• **EXTRACTED DATA**
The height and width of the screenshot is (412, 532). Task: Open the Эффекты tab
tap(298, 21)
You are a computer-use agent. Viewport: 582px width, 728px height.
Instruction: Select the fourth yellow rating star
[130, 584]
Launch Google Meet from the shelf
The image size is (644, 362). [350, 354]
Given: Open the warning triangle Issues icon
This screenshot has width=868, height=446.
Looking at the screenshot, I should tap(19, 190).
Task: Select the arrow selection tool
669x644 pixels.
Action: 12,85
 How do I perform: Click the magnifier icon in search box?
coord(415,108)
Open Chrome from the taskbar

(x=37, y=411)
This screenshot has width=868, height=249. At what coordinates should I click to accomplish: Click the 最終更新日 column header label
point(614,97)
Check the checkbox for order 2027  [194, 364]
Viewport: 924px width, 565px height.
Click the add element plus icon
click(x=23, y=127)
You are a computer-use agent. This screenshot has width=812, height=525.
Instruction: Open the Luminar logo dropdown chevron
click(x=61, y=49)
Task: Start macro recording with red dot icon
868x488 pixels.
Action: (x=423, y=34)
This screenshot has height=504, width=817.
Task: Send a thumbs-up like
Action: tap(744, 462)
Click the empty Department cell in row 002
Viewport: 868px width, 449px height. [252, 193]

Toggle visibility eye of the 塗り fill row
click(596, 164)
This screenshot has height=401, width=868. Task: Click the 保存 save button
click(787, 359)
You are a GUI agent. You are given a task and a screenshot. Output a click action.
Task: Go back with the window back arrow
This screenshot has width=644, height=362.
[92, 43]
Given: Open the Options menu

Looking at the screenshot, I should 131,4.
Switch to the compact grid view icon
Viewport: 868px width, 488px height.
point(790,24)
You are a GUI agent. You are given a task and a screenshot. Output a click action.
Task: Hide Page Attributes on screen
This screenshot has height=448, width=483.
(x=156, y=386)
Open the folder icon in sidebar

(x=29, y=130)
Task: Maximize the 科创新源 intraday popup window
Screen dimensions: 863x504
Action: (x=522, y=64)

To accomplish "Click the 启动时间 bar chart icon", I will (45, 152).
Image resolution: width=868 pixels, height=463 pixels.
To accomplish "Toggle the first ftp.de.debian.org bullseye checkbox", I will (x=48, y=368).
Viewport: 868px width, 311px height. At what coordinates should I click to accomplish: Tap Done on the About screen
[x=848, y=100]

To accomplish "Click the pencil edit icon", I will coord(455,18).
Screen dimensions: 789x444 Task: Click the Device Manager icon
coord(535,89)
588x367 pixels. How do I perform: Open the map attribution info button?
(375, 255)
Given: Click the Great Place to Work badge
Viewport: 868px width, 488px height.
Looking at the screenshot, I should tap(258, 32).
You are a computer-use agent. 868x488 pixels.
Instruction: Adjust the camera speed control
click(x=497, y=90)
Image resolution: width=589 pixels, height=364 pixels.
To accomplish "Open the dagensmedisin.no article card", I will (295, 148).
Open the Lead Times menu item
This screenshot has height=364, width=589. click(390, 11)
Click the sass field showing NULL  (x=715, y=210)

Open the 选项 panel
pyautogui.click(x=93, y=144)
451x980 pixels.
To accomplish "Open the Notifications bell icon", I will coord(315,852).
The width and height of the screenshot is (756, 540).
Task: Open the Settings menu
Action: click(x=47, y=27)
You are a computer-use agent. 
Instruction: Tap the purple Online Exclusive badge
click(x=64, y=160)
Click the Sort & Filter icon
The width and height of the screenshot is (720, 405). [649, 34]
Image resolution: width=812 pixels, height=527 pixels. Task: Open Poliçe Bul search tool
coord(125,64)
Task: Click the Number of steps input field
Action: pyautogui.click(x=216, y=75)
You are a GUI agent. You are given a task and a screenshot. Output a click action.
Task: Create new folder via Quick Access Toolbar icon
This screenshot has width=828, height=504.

• **GIVEN INSTRUCTION**
Locate every line of the listing that contains the word "search" and copy each such line. Case counts.

• **RIGHT ANSWER**
 How do I perform: Click the magnifier icon in search box?
Image resolution: width=812 pixels, height=527 pixels. Task: Open Poliçe Bul search tool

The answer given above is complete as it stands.